Yaxchilan était un peu la Suisse de l’époque car c’était autant l’allié de Calakmul que de Palenque. Lorsque les deux puissances s’affrontaient, elle ne prenait pas part aux hostilités. Cependant, lorsqu’il fallait déglinguer la cité voisine de Piedras Negras, ils s’allièrent avec Calakmul. En échange ils leur demandèrent de trahir Palenque et les aider à mener une guerre contre eux. Entre temps, Tikal, ennemie de Calakmul mais aussi alliée de Palenque et de Piedras Negras, s’engage à détruire Yaxchilan pour protéger ses alliées. Avec ces nombreuses batailles, les réfugiés furent nombreux et les cités temporairement désertées. Bref, un joyeux chaos !

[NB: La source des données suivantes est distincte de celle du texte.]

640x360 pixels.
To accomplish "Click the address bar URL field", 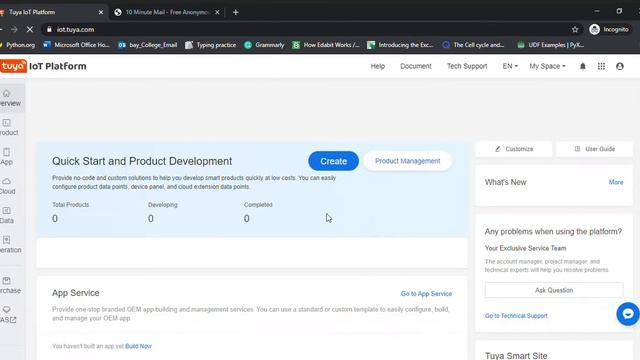I will [306, 29].
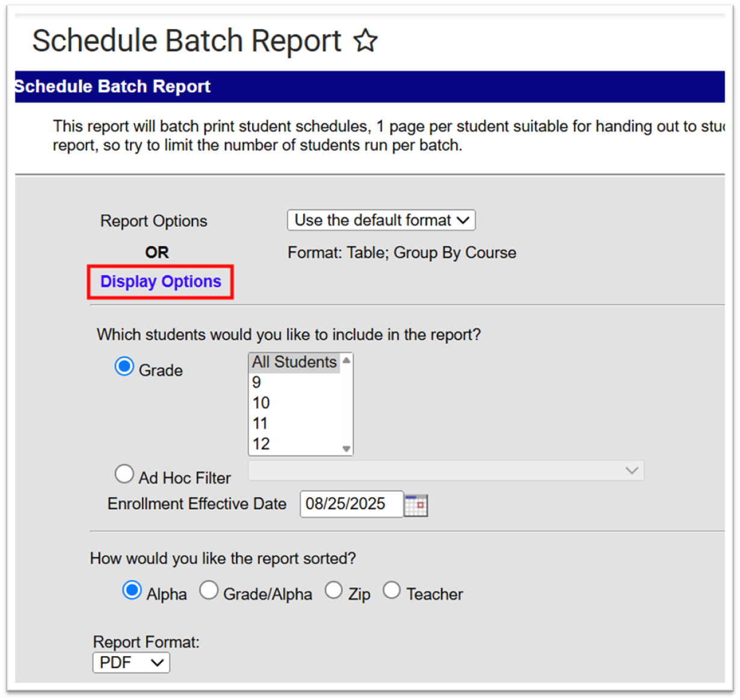Open the Report Format PDF dropdown

131,663
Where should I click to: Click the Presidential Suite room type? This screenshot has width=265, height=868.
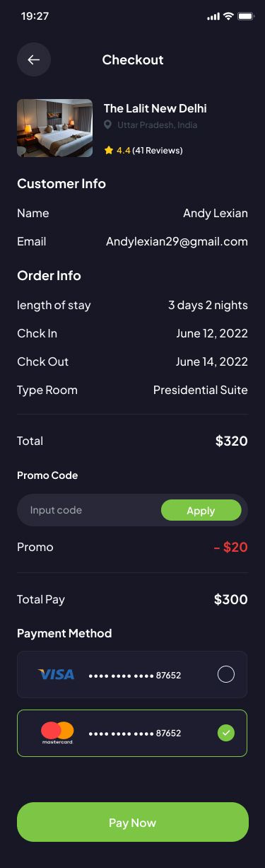point(201,390)
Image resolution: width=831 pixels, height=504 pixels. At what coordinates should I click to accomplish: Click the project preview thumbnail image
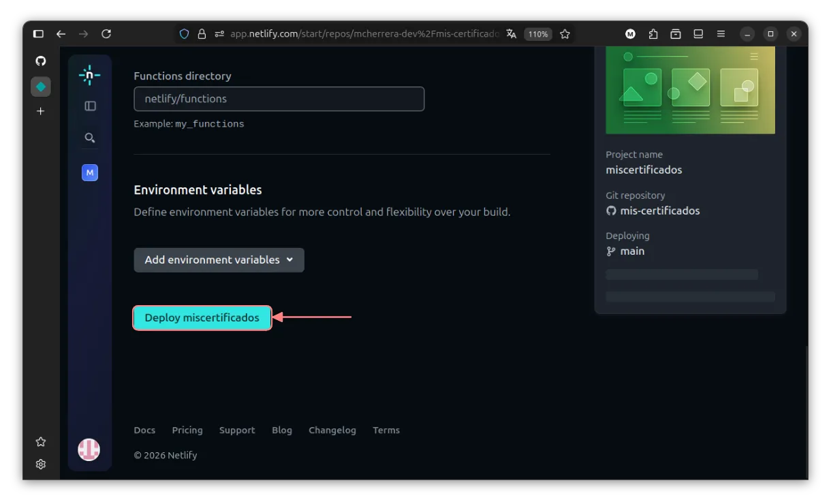tap(690, 90)
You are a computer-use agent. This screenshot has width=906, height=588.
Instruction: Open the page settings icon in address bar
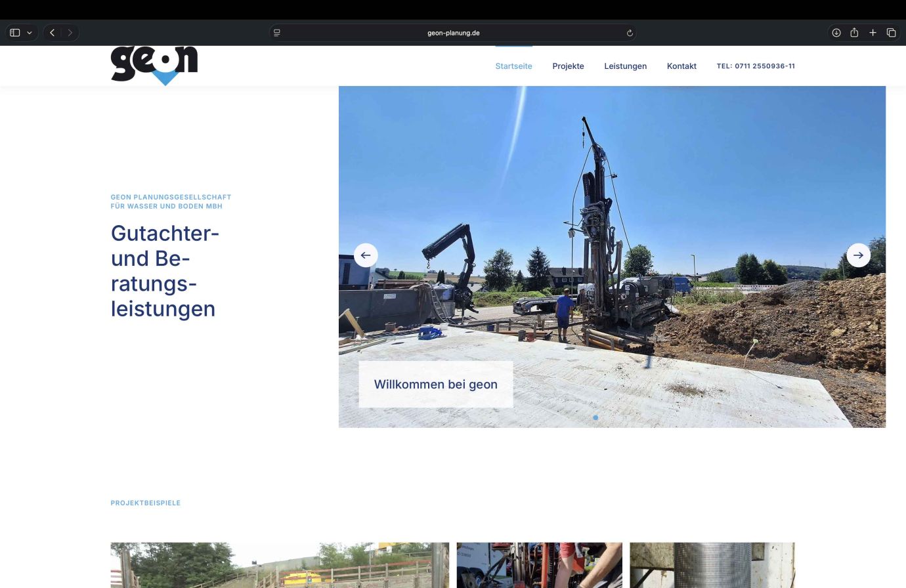point(277,33)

On arrive au pied de l’escalier partiellement écroulé qui mène à un bâtiment imposant en haut de la colline. L’arbre qui a poussé au milieu de la montée gâche un peu la vue, mais je distingue un quadrillage sur le toit du bâtiment. Avec les rayons du soleil, le quadrillage servait de calendrier pour semer et récolter les cultures. Un homme assis, enfin ce qu’il en reste, est sculpté et domine l’escalier. De nombreux sentiers partent dans la jungle mais faute de temps, il est impossible de les explorer. À l’entrée, on remonte dans cette fragile embarcation pour débarquer quelques kilomètres plus haut.

Après une pause déjeuner, on se dirige vers Bonampak, un petit site par la taille mais immense par son intérêt. De l’autre côté de la clairière, un large escalier, parsemé de quelques temples, portent les stigmates des années d’oubli. En rentrant dans plusieurs temples, je tombe nez à nez avec des peintures miraculeusement conservées sur les murs. Des scènes de guerre, de combat, de rites religieux, de soumission ou d’autosacrifice occupent chaque centimètre du revêtement. Difficile en voyant ça d’imaginer les Mayas comme un peuple pacifique, c’est même tout l’inverse !

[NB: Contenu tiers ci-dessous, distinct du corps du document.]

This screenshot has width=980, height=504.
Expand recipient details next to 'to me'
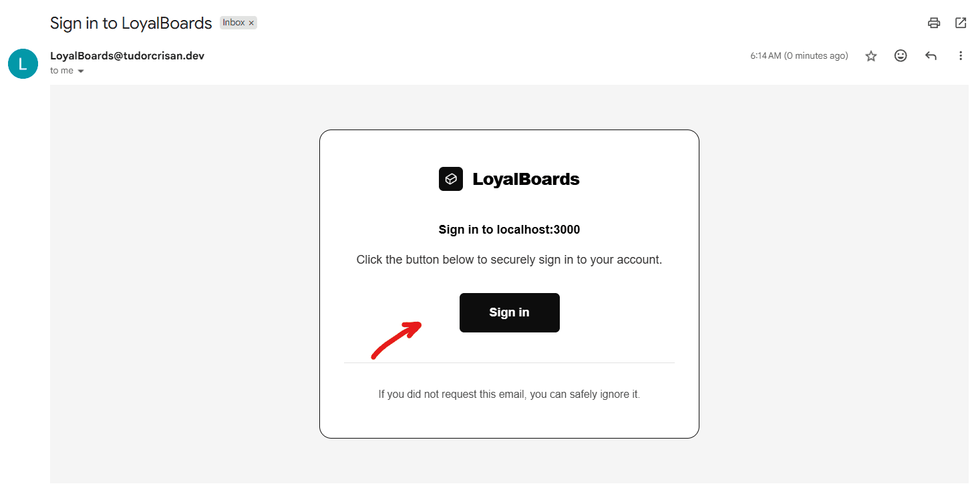pyautogui.click(x=81, y=71)
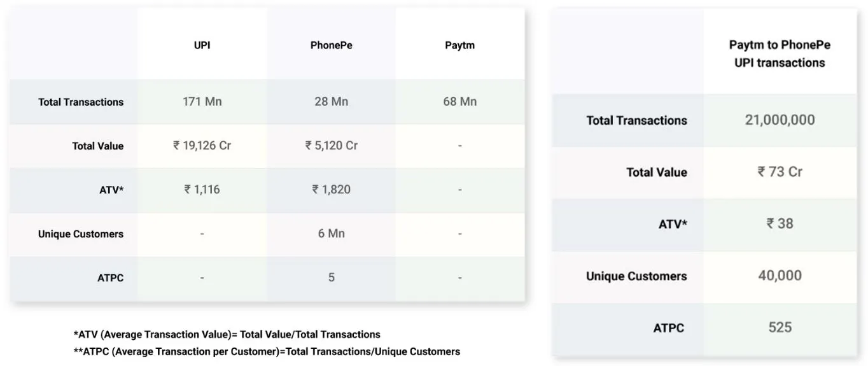Click the ATV definition footnote text

[227, 334]
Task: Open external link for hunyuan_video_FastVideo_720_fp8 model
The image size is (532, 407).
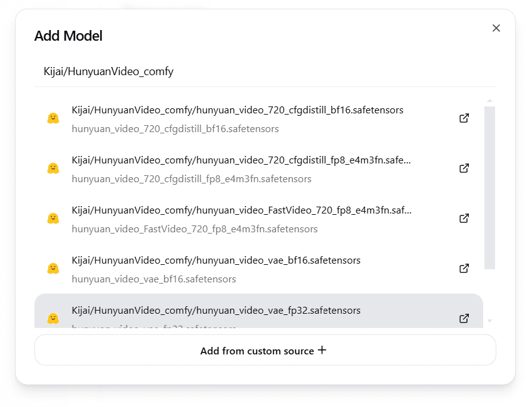Action: [464, 218]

Le retour jusqu’à Palenque est long. Toujours moins long que pour les dizaines de personnes que l’on dépasse avec de gros sacs sur les épaules marchant sur le bas-côté. C’est la route que suivent les migrants d’Amérique Centrale espérant atteindre les Etats-Unis. À Palenque, j’hésite à prendre un bus de nuit pour Mérida ou m’arrêter à Campeche et visiter les ruines d’Edzná. Impossible de vérifier en ligne les horaires de départ. Une immense panne de réseau paralyse la région et il n’y a aucun moyen d’avoir du Wifi ou des données. Au terminal, je prends finalement un billet pour Campeche et attends l’heure du départ en m’empiffrant de guacamole sur une terrasse.

Le trajet va être glacial et je serai à Campeche très tôt le lendemain matin. Dans la jungle, je n’ai pas pu donner de nouvelles à mes parents et avec la panne, j’imagine que ça doit être la panique à la Casa. Lorsque le bus sort de la zone impactée, mon portable vibre de longues secondes. J’avais raison ! De nombreux messages et notifications me signalent qu’ils ont essayé de me joindre à plusieurs reprises. Pas facile tous les jours d’être parents. Après les avoir rassurés, emmitouflé dans mon gros pull péruvien, je m’enfonce petit à petit dans les bras de Morphée jusqu’à ce que les lumières s’allument brutalement annonçant l’arrivée à Campeche.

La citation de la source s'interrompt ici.